As Parma's fans protested outside the players' dressing room in the wake of Week 23's home defeat to Lecce, Sporting Director Pietro Leonardi came out and publicly backed under-fire Pasquale Marino. He appealed to fans to get behind the team and support the Coach as they looked to get through the run of form together.
However, by Week 25's 4-0 thumping at Milan, the tone had changed, and Leonardi refused to be drawn on Marino's future, only cryptically saying: "Parma comes first."
The fans' protests after the Lecce defeat were the culmination of what has been a dreadful second season since returning to the top flight in 2009. Where eighth place was achieved last term, this campaign has back-to-back wins recorded just once, a nine-game winless run across two months and worrying defeats to teams in and around a relegation battle Parma are now embroiled in.
At the start of the season, poor results were defended against questionable officiating, bedding in new signings effectively and then the various absentees in defence and midfield that took their toll on a lightweight squad. In light of recent form however, attention has shifted to a Coach who suffered similar frustration last term at Udinese.

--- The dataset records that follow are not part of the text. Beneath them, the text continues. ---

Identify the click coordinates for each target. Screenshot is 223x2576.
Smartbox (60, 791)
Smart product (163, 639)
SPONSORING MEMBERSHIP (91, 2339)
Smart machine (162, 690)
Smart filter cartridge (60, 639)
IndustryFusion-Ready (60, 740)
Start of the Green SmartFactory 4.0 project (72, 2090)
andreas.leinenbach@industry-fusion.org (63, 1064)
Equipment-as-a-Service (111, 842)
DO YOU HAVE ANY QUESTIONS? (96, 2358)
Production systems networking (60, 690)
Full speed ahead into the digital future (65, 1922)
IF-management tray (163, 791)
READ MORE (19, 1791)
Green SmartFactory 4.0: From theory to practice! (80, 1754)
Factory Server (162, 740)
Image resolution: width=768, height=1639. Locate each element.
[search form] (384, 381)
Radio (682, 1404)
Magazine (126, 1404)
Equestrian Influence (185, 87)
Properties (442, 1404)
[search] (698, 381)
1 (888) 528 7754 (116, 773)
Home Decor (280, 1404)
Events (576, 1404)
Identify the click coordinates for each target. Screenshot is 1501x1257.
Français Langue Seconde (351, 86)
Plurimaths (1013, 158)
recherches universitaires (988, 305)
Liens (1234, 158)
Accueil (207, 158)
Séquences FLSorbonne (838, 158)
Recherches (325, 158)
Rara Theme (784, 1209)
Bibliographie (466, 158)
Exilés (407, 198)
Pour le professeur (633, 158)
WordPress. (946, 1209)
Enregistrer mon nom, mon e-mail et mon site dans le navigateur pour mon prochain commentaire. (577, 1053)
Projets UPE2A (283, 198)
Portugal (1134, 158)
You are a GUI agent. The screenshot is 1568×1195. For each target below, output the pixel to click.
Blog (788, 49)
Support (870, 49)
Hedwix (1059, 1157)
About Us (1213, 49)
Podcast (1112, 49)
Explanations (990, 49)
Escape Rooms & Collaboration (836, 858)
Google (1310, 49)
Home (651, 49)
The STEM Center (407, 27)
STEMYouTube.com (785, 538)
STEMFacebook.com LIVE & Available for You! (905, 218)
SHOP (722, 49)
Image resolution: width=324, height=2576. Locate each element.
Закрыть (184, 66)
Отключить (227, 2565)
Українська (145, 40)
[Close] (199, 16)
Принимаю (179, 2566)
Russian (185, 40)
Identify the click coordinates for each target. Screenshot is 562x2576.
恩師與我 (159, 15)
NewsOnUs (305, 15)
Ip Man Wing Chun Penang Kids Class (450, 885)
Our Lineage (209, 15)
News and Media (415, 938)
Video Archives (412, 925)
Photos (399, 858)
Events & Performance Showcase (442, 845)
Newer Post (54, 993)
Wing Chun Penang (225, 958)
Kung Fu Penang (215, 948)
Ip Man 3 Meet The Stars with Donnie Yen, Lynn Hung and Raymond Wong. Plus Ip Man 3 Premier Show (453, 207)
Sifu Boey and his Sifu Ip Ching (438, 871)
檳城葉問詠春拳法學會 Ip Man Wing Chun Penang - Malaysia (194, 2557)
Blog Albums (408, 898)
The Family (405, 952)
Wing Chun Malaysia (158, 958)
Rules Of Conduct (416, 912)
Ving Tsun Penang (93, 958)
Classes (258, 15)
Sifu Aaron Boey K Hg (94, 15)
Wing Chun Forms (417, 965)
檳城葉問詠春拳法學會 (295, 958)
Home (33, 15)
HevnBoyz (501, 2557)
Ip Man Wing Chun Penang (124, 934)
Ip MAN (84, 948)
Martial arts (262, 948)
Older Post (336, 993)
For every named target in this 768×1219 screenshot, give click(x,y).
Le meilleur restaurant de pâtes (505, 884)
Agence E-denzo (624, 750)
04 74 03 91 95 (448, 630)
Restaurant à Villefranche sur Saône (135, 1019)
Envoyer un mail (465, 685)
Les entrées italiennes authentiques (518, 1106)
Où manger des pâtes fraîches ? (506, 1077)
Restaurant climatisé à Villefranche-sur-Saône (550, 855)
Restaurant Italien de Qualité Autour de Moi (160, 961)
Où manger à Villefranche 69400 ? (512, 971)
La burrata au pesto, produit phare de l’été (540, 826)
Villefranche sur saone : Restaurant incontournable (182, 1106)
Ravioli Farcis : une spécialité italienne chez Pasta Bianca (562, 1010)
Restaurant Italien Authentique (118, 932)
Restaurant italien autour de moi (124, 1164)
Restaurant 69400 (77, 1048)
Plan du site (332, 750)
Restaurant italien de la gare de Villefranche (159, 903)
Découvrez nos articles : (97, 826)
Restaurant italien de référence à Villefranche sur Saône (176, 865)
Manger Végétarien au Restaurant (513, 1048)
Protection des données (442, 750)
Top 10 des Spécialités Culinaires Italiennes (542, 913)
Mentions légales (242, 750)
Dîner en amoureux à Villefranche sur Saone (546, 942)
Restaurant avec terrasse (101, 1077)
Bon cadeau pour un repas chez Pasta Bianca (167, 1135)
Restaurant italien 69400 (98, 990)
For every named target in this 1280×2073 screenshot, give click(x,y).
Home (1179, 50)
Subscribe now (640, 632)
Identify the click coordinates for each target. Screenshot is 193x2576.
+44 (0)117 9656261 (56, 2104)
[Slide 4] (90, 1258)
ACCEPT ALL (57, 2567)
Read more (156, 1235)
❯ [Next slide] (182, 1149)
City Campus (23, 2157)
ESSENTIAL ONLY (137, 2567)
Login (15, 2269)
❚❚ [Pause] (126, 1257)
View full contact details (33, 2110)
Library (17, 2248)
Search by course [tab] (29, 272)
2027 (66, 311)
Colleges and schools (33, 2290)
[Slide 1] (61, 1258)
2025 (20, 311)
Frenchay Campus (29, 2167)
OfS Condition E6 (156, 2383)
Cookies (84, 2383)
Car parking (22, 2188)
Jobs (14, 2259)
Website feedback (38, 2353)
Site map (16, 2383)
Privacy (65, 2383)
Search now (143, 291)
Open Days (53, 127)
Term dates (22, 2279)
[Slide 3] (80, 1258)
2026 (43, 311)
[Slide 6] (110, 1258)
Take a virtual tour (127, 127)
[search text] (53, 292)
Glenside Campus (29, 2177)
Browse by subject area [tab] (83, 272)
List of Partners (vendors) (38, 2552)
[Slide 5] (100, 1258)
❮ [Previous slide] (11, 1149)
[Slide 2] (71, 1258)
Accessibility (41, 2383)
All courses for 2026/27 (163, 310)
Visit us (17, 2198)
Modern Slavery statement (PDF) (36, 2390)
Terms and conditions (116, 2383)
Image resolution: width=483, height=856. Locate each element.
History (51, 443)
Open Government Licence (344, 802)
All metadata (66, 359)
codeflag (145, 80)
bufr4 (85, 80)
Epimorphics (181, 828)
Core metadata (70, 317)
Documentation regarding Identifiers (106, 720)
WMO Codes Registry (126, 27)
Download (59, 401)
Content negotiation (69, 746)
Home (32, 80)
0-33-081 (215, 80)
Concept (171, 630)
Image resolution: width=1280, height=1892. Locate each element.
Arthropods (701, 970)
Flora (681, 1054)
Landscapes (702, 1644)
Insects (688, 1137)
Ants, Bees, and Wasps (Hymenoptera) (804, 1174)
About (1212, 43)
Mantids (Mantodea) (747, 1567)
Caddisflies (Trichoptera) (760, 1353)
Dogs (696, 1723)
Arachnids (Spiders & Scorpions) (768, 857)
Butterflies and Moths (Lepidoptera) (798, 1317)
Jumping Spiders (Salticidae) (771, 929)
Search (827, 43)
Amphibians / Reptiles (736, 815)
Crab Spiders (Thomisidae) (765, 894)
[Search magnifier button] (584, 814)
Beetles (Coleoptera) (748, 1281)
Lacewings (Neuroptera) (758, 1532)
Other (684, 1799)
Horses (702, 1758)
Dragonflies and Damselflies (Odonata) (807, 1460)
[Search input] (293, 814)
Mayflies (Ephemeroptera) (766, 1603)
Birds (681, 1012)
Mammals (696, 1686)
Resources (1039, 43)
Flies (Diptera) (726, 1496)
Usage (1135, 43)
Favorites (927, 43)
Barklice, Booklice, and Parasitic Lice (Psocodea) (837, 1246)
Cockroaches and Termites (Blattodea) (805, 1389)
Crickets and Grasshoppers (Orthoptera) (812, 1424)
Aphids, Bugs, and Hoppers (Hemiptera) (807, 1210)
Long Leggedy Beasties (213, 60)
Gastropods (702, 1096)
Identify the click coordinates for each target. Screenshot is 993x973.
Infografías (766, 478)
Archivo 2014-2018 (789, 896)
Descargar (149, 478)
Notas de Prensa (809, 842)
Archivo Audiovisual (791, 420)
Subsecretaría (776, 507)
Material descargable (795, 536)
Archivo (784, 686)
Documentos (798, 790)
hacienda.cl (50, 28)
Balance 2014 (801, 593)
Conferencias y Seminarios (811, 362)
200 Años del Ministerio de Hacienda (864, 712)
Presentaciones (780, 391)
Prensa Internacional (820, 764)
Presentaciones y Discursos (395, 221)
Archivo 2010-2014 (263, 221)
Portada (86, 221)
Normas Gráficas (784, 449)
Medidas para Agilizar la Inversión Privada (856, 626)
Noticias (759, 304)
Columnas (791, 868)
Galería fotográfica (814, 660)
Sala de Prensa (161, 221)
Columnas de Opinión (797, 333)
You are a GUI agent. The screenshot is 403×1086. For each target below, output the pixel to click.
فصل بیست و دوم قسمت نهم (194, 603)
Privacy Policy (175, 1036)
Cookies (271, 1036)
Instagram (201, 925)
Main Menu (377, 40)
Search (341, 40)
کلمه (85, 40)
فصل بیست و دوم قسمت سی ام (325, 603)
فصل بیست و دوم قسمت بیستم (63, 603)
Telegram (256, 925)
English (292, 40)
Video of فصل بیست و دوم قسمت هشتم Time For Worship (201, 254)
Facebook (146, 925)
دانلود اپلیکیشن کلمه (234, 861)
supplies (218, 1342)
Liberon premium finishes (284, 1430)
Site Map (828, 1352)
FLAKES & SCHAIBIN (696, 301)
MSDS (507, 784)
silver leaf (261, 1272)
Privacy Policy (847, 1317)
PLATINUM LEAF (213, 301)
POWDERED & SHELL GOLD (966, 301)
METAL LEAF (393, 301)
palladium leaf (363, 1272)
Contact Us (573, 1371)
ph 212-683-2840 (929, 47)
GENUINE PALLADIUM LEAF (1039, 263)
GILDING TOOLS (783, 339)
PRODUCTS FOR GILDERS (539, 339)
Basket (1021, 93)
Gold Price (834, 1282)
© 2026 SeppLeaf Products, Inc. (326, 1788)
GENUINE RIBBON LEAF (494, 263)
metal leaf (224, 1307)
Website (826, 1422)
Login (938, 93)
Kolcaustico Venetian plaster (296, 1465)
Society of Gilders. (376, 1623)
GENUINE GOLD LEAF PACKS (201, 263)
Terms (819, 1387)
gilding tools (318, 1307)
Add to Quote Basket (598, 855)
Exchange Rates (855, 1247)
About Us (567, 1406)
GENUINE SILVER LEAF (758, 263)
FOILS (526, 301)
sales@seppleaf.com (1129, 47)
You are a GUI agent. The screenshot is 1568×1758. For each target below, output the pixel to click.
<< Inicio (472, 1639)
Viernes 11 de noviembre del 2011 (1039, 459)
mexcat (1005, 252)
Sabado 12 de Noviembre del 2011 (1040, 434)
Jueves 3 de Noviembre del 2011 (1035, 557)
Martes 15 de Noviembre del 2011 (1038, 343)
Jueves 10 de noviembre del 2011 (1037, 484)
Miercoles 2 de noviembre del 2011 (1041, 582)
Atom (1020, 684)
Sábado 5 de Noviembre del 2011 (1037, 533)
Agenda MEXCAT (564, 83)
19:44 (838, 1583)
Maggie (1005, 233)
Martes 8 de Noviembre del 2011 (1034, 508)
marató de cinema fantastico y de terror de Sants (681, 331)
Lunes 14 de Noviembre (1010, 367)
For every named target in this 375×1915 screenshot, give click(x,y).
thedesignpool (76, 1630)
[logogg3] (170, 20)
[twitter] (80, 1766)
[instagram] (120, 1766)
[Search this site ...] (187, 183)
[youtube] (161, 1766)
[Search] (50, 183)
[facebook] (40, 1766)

Owner Tommaso Ghiradi's role is important in the recent change of attitude to Marino's position, given many are as keen for Leonardi's departure as the Coach's. After the 1-0 reverse against Lecce - a game that saw Parma dominate chances but switch off near the end to concede a late Salentini winner - it was Ghiradi that spoke to the players and fans, 'making the situation clear'. He then took Press conference duties from Leonardi and Marino as they went with the team in Ritiro - pre-season style training where the squad work and live together for a few days.
Whilst the team returned with a point against Fiorentina, and a committed display that drew applause from the Tardini at full-time, Ghiradi's reaction that he was "angry and disappointed the team did not compete" against Milan suggests things have only deteriorated. The side visibly surrendered after the 15-minute mark at San Siro, indicating despite Marino's continued efforts, they are not playing as they should.
Where Marino cites psychology as the issue behind the Gialloblu's form, others see a side unable to initiate passing moves at pace through games. Tactically there is minimal support for an often segregated lone striker, as two goals in the last 576 minutes played highlights, whilst there is little protection for a back-line that struggles with opponents in and around the penalty box, as seven penalties conceded testifies.
Marino has not been helped by various injuries, including Daniele Galloppa and Alberto Paloschi's long-term withdrawals and various niggles that have deprived him of a first-team selection for most of the season. Paloschi and left-back Luca Antonelli's January sale further inhibited the squad, whilst summer arrivals Gabriel Paletta and Sebastian Giovinco have failed to deliver when relied upon.
The Coach says sections of the support have never taken to him replacing Francesco Guidolin and admits the Parma bench is looking unsteady. The club have not opened talks with potential replacements yet - Marcello Lippi, Walter Zenga and Franco Colomba - but it is thought they will should a win and more importantly a performance against Cesena not be forthcoming.